**Texto para leer**
━━━━━━━━━━━━━━━━━━━━━━━━━━━━━━

Lecturas
«No es fácil querer al Flaco», me dijo una de las grandes figuras de las letras argentinas, pero yo lo estimé hasta donde era posible en un hombre hosco y ríspido como Jorge Timossi. Conversé con él por última vez en mayo del año pasado, en una de las jornadas del Festival de Poesía que auspicia el Proyecto Sur: Timossi participaba esa tarde en una lectura colectiva de poemas. Le dije, tajante: No insista tanto en la poesía y ocúpese de sus memorias, que es lo que esperan de usted los que lo admiramos. No sé si me hizo caso. Creo que se fue debiéndonos eso.
Jorge Timossi es uno de los grandes periodistas de la América Latina. Sus crónicas y reportajes, su bregar infatigable con la noticia, ponen en evidencia una cada vez más difuminada frontera entre periodismo y literatura. Asombran su capacidad de síntesis, sus descripciones casi fotográficas y sus retratos y caracterizaciones, que lograba de un solo trazo, y, sobre todo, su visión ubicua, su ojo particular que lo llevaba a reparar —cuestionador e irónico— en lo que otros pasaron por alto.
Si, como dice G. K. Chesterton, el periodismo es la profesión de los que se quedaron sin profesión, Timossi fue un buen exponente del aserto. Estudió Química y en un laboratorio, entre microscopios y probetas, ácidos y reactivos, escribió sus textos iniciales hasta que un día, como otros argentinos, se fue con la mochila al hombro: ansiaba conocer cómo era el continente y eso jamás lo conseguiría —se percató— desde aquel Buenos Aires donde había nacido en 1936. Sus amigos de entonces eran Rodolfo Walsh, Paco Urondo, Joaquín Lavado —el famoso Quino, el de Mafalda—. Walsh era amigo de Jorge Ricardo Masetti y fue Rodolfo quien dijo a Timossi que si en Cuba vencía la Revolución habría en La Habana una agencia de noticias que se llamaría Prensa Latina, y que ya en Río de Janeiro existía una oficina de esa agencia a la que podía remitir lo que escribiera.

━━━━━━━━━━━━━━━━━━━━━━━━━━━━━━

**Sección de datos**
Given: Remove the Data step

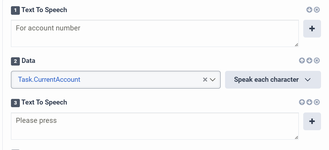Looking at the screenshot, I should [x=317, y=61].

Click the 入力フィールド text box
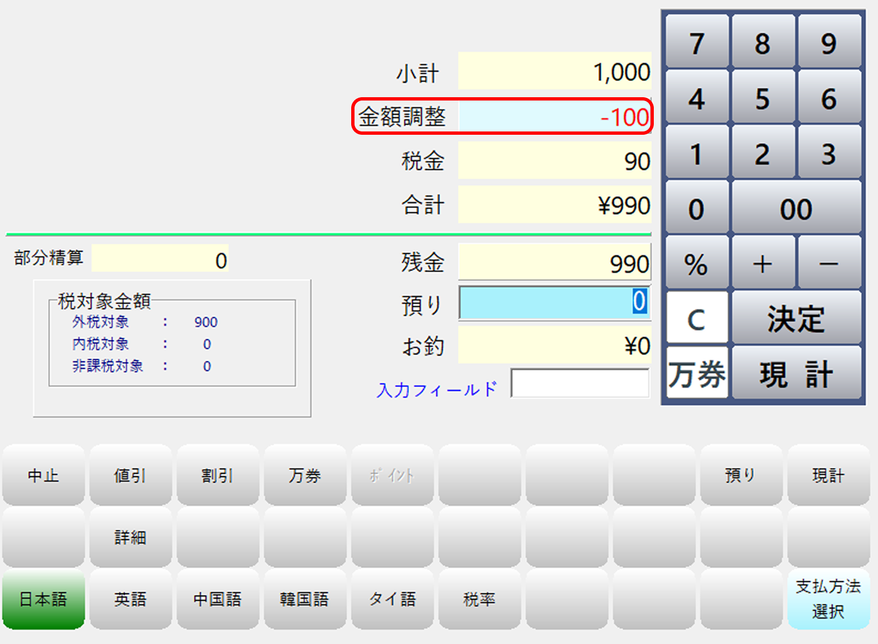(x=580, y=383)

━━━━━━━━━━━━━━━━━━━━━━━━━━━━━━

**Lista de tareas**
[A] Indica si cada afirmación coincide con el texto sobre Jorge Timossi y cita las palabras del texto que lo deciden: (i) Timossi nació en Buenos Aires en 1936. (ii) Timossi estudió Medicina. (iii) La última conversación del autor con Timossi fue en mayo del año pasado, durante el Festival de Poesía.
[B] Según el texto sobre Jorge Timossi, ¿qué nombre tendría la agencia de noticias que habría en La Habana si vencía la Revolución?
[C] Sigue escribiendo el texto sobre Jorge Timossi desde el punto en que se detiene.

**Respuestas por tarea**
[A]
(i) Sí: «desde aquel Buenos Aires donde había nacido en 1936».
(ii) No: «Estudió Química».
(iii) Sí: «Conversé con él por última vez en mayo del año pasado, en una de las jornadas del Festival de Poesía que auspicia el Proyecto Sur».

[B] Prensa Latina.

[C]
El caso es que el triunfo del proceso revolucionario cubano sorprende a Jorge Timossi en tránsito hacia Perú por el lago Titicaca. ¿Continuaría la aventura de su viaje o iría hacia el periodismo, que era el centro de su vida? De todas formas, carecía del dinero necesario para llegar a Brasil, pero el poeta Thiago de Melo, cónsul brasileño en La Paz entonces, acudió providencialmente en su ayuda con aquel boleto para un tren de segunda que le permitió arribar a São Paulo.
«Así inicié el viaje más increíble y bello de mi vida», recordaba Timossi años después. Dijo además: «Cuando observas a las amebas a través del microscopio notas que se mueven constantemente. Van buscando no se sabe qué y de pronto se quedan quietas. Es el lugar donde se sienten a gusto».
A partir de ahí no se detuvo. De Río de Janeiro viajó a La Habana y aquí comprendió, como le advirtiera Masetti, que en Cuba había que ser más revolucionario que periodista. Estuvo en Santo Domingo en los días de la invasión norteamericana de 1965, y asistió en Libia al ascenso de Gaddafi al poder. Fue corresponsal en Argelia —y también en México y en Francia— y en Portugal, como enviado especial, «cubrió» la Revolución de los Claveles. Conoció en Nicaragua, donde también sirvió como corresponsal, la alegría del triunfo sandinista y vivió en Chile el día imborrable del golpe de Estado y la muerte del presidente Allende. Por la obra de su vida, y ya con la nacionalidad cubana, recibió el Premio Nacional de Periodismo José Martí que otorga la Unión de Periodistas de Cuba.
Mañoso y audaz, ningún obstáculo parecía resultarle infranqueable a Timossi en la búsqueda de la información, aunque para conseguirla debió valerse a veces de recursos extremos, como cuando, a punto de finalizar la cumbre islámica de Marruecos (1969) quiso conocer la opinión que sobre ella tenía Yasser Arafat y no halló otra forma de preguntársela que la de colarse en su comitiva para penetrar, como parte de ella, en la casa donde se alojaba el presidente de la OLP. No había encontrado aún la ocasión de presentarse cuando fue descubierto por la escolta, y «me vi inmediatamente rodeado por varios palestinos bastante altos, que ya se encargaban de mis piernas, brazos y hombros. Hice lo único que podía hacer: gritar. Y grité… Y menos mal que Arafat escuchó y entendió rápido. Pude pisar tierra otra vez… Tuve una buena entrevista».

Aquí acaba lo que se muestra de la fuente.